In a landmark decision, the French data protection authority, the Commission nationale de l’informatique et des libertés (CNIL), has fined CRITEO SA, a leading ad-tracking company, €40 million for several infringements of the General Data Protection Regulation (GDPR). This case serves as a stark reminder of the importance of obtaining valid consent and complying with transparency obligations under the GDPR.
In this article, we will explore the details of the case and highlight how businesses avoid similar legal pitfalls.
CRITEO specializes in ad-tracking activities, particularly behavioral retargeting. Through the placement of its tracker (cookie) on user devices when a user visits CRITEO partner websites, CRITEO collects vast amounts of data related to users’ online behavior and preferences. However, the CNIL found that CRITEO had violated provisions of the GDPR.

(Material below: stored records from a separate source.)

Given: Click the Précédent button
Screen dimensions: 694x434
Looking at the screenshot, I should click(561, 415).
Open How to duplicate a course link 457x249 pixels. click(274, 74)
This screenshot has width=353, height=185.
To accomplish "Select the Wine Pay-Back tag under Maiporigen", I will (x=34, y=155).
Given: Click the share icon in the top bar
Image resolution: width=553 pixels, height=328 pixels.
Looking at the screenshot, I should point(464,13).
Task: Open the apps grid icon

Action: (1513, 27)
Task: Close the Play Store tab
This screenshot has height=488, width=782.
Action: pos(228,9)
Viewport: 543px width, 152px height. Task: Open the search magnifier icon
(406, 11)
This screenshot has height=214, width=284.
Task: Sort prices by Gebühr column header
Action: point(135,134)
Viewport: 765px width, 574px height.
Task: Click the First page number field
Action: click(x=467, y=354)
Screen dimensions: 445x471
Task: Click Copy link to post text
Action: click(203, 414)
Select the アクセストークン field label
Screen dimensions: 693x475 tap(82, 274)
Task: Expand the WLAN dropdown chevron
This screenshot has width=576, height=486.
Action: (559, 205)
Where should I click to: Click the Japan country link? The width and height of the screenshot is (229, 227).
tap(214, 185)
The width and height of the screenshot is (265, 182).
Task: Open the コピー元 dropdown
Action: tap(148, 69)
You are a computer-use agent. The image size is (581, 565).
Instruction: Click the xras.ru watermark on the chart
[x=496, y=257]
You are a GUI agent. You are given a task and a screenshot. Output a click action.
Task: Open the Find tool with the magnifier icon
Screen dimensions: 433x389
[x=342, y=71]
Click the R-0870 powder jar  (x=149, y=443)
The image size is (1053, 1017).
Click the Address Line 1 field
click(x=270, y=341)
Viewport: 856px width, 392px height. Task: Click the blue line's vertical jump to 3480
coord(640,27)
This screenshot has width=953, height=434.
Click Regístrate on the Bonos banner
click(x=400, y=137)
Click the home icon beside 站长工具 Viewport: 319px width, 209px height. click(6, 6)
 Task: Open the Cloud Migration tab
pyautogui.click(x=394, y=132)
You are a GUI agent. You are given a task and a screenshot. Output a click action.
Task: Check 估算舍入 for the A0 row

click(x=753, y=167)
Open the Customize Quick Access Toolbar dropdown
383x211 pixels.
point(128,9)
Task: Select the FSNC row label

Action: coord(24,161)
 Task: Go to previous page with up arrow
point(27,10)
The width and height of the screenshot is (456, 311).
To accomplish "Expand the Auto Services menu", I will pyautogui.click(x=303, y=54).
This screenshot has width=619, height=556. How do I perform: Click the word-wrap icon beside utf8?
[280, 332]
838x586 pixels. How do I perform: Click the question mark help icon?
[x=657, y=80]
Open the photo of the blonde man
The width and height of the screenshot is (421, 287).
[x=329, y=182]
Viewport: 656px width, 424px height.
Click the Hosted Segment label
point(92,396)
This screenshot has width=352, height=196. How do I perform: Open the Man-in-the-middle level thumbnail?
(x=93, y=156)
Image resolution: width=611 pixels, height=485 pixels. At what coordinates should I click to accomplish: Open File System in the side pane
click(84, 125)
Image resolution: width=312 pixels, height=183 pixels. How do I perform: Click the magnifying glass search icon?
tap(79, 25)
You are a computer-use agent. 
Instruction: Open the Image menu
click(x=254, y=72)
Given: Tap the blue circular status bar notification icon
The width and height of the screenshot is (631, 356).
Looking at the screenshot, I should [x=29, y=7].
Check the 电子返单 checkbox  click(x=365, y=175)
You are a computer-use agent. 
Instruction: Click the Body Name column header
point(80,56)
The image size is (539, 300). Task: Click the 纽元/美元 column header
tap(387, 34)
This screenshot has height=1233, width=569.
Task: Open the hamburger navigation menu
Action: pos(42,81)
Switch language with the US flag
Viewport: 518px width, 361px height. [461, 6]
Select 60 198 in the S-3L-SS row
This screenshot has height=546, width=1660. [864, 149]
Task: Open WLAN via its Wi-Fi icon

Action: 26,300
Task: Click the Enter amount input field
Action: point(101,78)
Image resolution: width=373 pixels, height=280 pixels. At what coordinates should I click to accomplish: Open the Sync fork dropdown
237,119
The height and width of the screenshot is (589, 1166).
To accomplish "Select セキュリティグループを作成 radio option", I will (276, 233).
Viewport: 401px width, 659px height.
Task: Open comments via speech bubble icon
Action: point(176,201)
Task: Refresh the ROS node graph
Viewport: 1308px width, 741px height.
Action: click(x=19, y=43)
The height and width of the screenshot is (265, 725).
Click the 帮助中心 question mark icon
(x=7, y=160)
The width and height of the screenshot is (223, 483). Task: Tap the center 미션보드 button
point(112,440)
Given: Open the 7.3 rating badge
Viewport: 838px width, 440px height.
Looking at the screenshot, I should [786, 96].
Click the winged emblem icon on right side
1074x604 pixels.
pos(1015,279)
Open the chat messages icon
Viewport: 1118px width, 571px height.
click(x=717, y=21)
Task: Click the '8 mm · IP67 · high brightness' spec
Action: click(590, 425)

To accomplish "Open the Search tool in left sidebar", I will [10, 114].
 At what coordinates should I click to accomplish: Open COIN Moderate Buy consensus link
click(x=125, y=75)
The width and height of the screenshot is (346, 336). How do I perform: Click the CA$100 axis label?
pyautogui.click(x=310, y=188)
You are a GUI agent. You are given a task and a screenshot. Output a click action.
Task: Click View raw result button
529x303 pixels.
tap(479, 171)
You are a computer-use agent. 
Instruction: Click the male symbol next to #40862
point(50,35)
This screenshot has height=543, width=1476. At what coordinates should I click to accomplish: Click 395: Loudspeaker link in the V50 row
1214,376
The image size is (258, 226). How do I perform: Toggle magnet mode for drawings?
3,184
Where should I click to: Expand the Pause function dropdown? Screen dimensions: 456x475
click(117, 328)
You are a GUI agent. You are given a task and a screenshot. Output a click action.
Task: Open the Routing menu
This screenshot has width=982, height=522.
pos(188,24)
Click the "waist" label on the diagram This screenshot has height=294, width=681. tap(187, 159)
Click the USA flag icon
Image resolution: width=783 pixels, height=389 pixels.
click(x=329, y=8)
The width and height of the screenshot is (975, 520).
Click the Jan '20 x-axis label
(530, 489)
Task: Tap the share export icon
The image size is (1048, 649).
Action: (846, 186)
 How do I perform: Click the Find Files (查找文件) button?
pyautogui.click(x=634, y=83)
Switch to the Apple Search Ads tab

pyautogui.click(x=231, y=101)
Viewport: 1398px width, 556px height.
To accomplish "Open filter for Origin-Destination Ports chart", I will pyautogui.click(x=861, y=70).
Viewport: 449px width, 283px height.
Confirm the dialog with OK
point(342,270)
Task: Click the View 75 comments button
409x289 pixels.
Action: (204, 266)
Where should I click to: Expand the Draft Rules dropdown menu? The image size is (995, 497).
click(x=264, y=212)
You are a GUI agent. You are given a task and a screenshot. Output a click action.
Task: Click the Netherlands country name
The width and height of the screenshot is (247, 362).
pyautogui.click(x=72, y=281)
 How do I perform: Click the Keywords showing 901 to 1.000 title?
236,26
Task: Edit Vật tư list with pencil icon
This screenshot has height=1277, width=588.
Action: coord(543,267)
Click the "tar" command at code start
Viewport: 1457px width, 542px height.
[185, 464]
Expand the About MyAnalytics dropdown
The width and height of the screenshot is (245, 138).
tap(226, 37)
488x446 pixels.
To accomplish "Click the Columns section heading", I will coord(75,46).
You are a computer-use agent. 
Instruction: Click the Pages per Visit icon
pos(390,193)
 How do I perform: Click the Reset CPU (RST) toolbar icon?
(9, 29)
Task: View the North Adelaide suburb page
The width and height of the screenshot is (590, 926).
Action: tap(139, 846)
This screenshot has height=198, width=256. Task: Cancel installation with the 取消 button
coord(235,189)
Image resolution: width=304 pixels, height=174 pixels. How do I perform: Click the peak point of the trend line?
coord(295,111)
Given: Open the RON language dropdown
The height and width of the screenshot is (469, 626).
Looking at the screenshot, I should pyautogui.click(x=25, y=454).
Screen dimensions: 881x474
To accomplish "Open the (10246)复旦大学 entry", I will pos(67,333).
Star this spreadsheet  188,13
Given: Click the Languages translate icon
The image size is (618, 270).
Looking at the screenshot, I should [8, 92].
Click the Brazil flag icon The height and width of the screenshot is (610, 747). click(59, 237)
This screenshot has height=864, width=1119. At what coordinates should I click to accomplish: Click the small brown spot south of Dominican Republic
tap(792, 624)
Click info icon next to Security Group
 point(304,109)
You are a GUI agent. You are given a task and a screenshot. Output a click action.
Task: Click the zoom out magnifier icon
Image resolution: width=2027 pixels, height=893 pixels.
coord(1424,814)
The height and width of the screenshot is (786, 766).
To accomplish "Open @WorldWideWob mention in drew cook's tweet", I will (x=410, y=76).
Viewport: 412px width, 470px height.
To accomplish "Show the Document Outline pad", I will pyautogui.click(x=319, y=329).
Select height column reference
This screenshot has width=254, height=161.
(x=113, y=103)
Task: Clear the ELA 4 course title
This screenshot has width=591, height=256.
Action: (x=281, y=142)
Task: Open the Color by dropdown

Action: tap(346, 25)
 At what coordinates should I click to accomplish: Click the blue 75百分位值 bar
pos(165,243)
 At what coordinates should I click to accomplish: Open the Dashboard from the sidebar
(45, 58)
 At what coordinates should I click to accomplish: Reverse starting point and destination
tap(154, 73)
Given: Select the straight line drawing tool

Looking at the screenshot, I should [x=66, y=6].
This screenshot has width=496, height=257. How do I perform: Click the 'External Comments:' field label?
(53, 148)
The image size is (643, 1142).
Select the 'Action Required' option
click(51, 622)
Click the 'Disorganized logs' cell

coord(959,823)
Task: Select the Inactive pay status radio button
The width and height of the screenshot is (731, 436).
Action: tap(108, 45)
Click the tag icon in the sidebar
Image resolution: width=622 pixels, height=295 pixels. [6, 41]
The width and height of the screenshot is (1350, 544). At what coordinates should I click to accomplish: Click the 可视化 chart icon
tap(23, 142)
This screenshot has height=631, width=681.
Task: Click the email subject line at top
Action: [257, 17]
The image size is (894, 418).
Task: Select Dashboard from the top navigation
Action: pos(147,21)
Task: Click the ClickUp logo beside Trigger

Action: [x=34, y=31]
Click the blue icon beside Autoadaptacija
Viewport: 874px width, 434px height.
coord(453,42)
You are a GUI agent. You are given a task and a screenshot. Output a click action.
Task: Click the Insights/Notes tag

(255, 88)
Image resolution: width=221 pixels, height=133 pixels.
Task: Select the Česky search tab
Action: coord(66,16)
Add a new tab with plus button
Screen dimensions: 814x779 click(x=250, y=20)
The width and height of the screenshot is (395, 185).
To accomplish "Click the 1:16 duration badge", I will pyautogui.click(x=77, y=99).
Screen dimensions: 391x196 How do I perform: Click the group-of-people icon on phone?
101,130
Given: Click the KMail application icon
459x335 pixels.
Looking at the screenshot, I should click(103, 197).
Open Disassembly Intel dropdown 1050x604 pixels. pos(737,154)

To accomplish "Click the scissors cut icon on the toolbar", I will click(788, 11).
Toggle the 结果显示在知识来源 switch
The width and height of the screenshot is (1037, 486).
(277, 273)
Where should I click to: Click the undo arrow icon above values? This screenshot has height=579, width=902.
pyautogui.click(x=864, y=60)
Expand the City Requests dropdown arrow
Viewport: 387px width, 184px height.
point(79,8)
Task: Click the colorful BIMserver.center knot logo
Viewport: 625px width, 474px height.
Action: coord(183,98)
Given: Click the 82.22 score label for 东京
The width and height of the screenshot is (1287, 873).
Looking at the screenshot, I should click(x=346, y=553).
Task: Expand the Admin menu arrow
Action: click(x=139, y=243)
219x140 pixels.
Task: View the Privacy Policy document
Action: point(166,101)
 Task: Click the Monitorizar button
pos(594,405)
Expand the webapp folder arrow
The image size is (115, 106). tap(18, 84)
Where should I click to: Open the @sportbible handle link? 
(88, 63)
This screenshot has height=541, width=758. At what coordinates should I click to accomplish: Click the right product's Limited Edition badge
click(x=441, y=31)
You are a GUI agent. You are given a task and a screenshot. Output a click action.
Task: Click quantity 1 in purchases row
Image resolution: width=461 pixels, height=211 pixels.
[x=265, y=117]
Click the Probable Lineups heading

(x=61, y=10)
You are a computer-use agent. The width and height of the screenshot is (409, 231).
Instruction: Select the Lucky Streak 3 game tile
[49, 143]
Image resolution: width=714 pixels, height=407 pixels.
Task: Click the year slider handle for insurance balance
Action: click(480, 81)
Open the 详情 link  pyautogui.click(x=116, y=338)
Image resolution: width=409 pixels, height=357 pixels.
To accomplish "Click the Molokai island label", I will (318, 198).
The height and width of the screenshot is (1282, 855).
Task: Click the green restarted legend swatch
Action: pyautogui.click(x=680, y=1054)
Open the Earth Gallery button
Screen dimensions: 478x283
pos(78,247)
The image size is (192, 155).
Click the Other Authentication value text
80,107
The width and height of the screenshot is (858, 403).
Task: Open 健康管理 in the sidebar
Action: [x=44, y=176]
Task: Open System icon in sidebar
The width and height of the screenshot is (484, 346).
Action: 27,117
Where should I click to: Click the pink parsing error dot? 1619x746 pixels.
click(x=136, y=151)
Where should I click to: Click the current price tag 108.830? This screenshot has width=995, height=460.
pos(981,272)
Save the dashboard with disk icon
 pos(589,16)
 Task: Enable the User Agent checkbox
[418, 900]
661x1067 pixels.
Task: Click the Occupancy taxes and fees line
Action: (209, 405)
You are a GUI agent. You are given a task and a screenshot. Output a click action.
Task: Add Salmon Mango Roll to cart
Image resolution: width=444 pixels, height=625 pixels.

One of the key violations cited by CNIL was CRITEO’s failure to verify whether individuals had given their consent for data processing, as required by Article 7(1) of the GDPR. CRITEO argued that its partners, who placed the tracking cookies, were responsible for obtaining consent. However, CNIL emphasized that CRITEO couldn’t rely solely on its partners and had an independent obligation to ensure consent was obtained. Additionally, CRITEO lacked mechanisms to confirm the validity of consent obtained by its partners.
👀 See how to store proof of consent here →
CNIL found that CRITEO’s privacy policy was incomplete and lacked clarity. The policy did not adequately inform users about the purposes of the processing, including the improvement of CRITEO’s technologies. Article 12 and Article 13 of the GDPR require businesses to provide transparent and comprehensive information to users regarding the collection and use of their personal data.
CRITEO failed to fulfill users’ right to access their personal data, as mandated by Article 15(1) of the GDPR. While CRITEO provided some data upon request, it omitted information from certain tables in its database, thereby denying users complete access to their personal data.
CNIL initially imposed a fine of €60 million on CRITEO in a preliminary decision in August 2022. However, the final decision reduced the fine to €40 million. Despite the reduced penalty, CRITEO has decided to file an appeal, claiming that the fine is “vastly disproportionate.”
The CNIL’s decision reinforces the significance of obtaining valid consent and ensuring transparency in data processing activities. Businesses must verify that consent has been obtained in a compliant manner, even when collecting data through partners or third-party trackers. Relying solely on partners’ responsibilities does not absolve businesses of their obligations under privacy legislation.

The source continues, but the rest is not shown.